A Japanese version of the example above would be less problematic because most Japanese characters have line break property value ID and could break before or after emoji. However, long strings of emoji are still a problem, because there is no break opportunity in the string.

This is a special case of a more general problem with the LineBreak class assignments for many symbols of GeneralCategory=So and Script=Common. Nearly all such symbols have one of the three following LineBreak classes (the number of such symbols in the category is given in parentheses):

AL: Ordinary Alphabetic and Symbol Characters - (2493) Require other characters to provide break opportunities; otherwise no breaks are allowed between them. UAX #14 already notes that at least in East Asian contexts it may be desirable to allow breaks especially between Latin letters and symbols.
ID: Ideographic - (380) Do not require other characters to provide break opportunities; lines can ordinarily break before and after and between pairs of ideographic characters. However, as with letters, breaks are not allowed between opening parentheses/quotes or prefix numeric and ID, nor between ID and closing parentheses/quotes, closing punctuation, postfix numeric, ellipses, nonstarters, etc.
AI: Ambiguous (Alphabetic or Ideograph) - (468) Can be tailored to behave like AL or ID, but the default is AL.

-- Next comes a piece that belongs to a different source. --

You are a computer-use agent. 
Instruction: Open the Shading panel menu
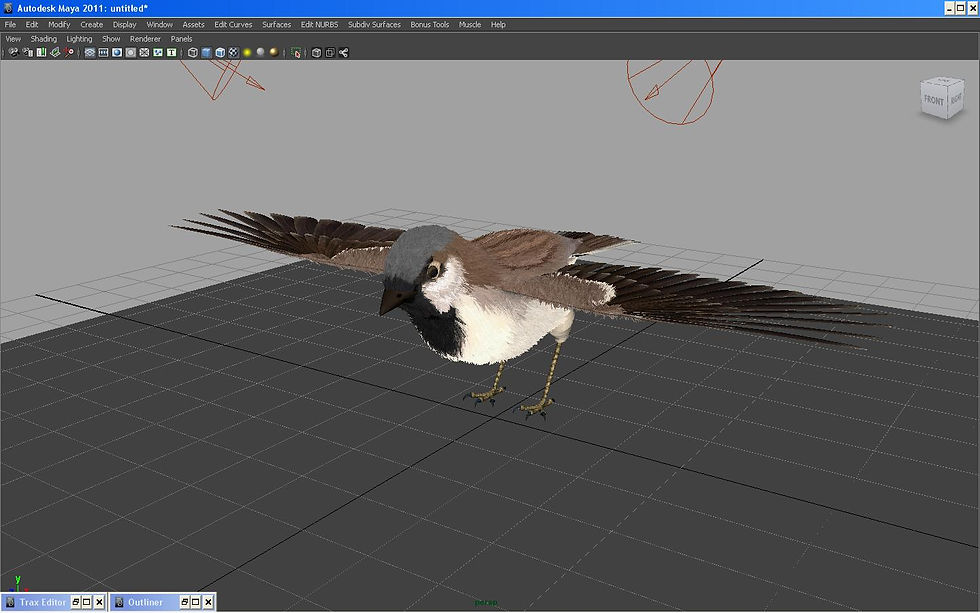[x=44, y=39]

A few (11) other So/Common symbols have special LineBreak classes such Exclamation, Punctuation, etc.

Characters with problematic line breaking are thus within the following set of 2961 symbols:
[:So:]&[:Script=Common:]&[[:Line_Break=AI:][:Line_Break=AL:]]

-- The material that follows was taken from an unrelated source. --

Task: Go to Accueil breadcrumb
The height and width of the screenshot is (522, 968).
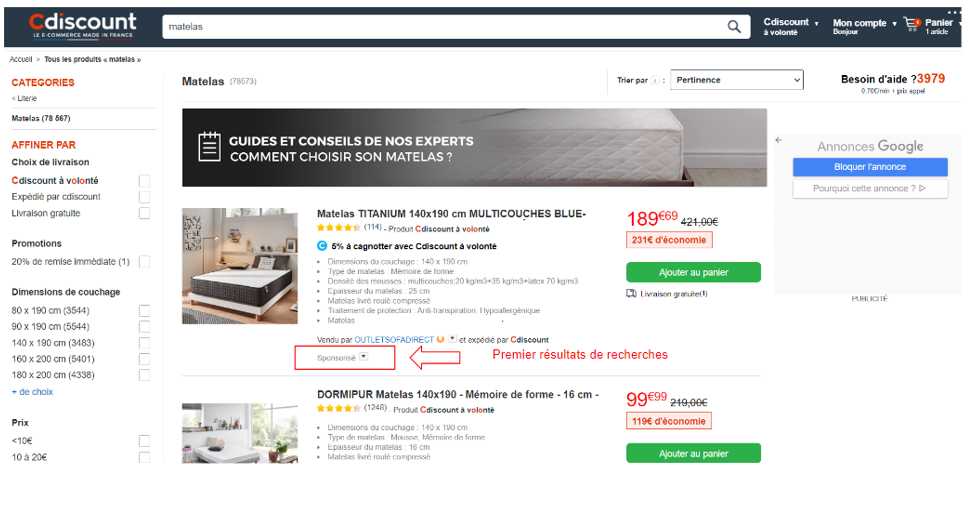Action: click(20, 59)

Changing the class to ID would provide the desired behavior for the problematic characters; the issue is to determine which of the 2961 symbols in the above set should have their class changed. For any given subset there may be arguments for or against making such a change; important general considerations include the following:

Backward compatibility: Changes should only be made where they are unlikely to cause a serious problem.
Consistency: In order for line break behavior to make sense to users, any such change should be applied consistently to sets of characters that users are likely to perceive as similar.
Highly pictographic symbols, such as the non-terminal pictographic symbols in the example above, are the ones for which such a change is most needed.

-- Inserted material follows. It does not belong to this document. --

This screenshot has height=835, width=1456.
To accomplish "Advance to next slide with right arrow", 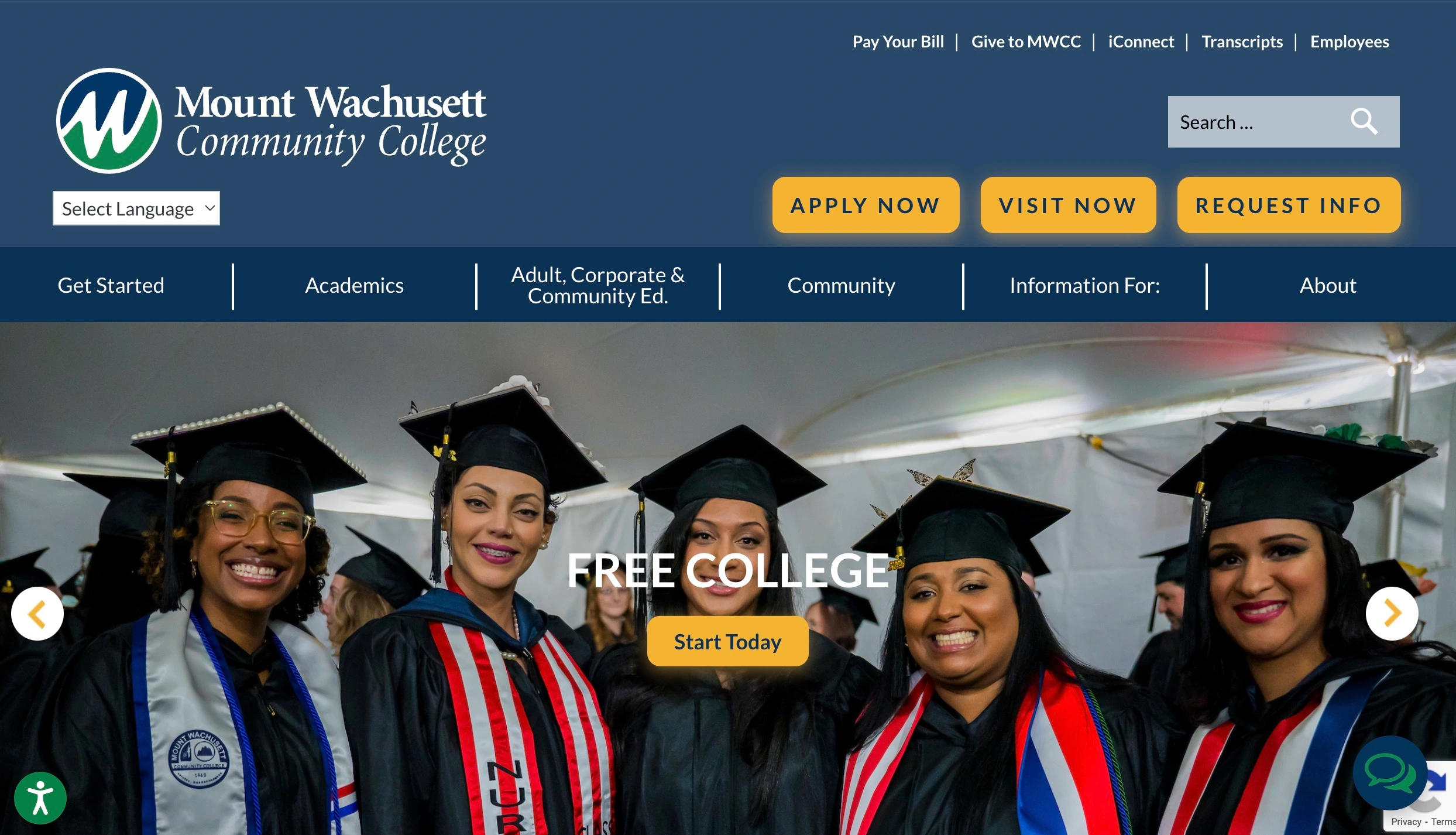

The set of symbols is initially adjusted as follows to address some of these concerns:

Any character with ID_Continue=yes; that excludes 212E ESTIMATED SYMBOL in Letterlike Symbols from this set. (More generally, symbols attached to text such as 00A9 COPYRIGHT SIGN, and letter-like symbols generally, are further excluded below)
Any character with Math=yes; we don’t want to affect breaking of math. (Since the Math set includes many arrows and geometrical shapes, for consistency all arrows and geometrical shapes are further excluded below)

This reduces the initial set to 2857 symbols as follows:
[:So:]&[:Script=Common:]&[[:Line_Break=AL:][:Line_Break=AI:]]&[:ID_Continue=no:]&[:Math=no:]

From that set are further excluded characters that are (or are similar to) text-like and letter-like symbols, arrows, geometric shapes, fleurons, and symbols that are more abstract or non-pictographic (admittedly a gray area), e.g. alchemical symbols.

The proposed exclusions—characters whose line break class would not change—are the 1504 characters shown in the Main Exclusion Set.

The proposed inclusions are the 921 pictographic characters shown in the Main Inclusion Set.

The UTC would like feedback about the following four sets not part of either set above:

Musical symbols and related emoji, 189 characters in the Musical Symbols Set.
Simple enclosed and square letter dingbats, 182 characters in the Enclosed Set.
Complex enclosed and square letter dingbats (multiple letters and/or complex background), 35 characters in the Complex Set.
Regional Indicators, 26 character in the Regional Indicator Set.

The UTC’s current recommendation is to the change the LineBreak property value to ID for characters in just the Main Inclusion Set and the Regional Indicator Set. This recommendation is reflected in an updated version of the LineBreak.txt file, LineBreakPRI229.txt, which is posted to make comparison with existing values and testing of implementations of this proposal easier. If the UTC's current recommendation is approved, LineBreak.txt in the UCD would be updated as shown.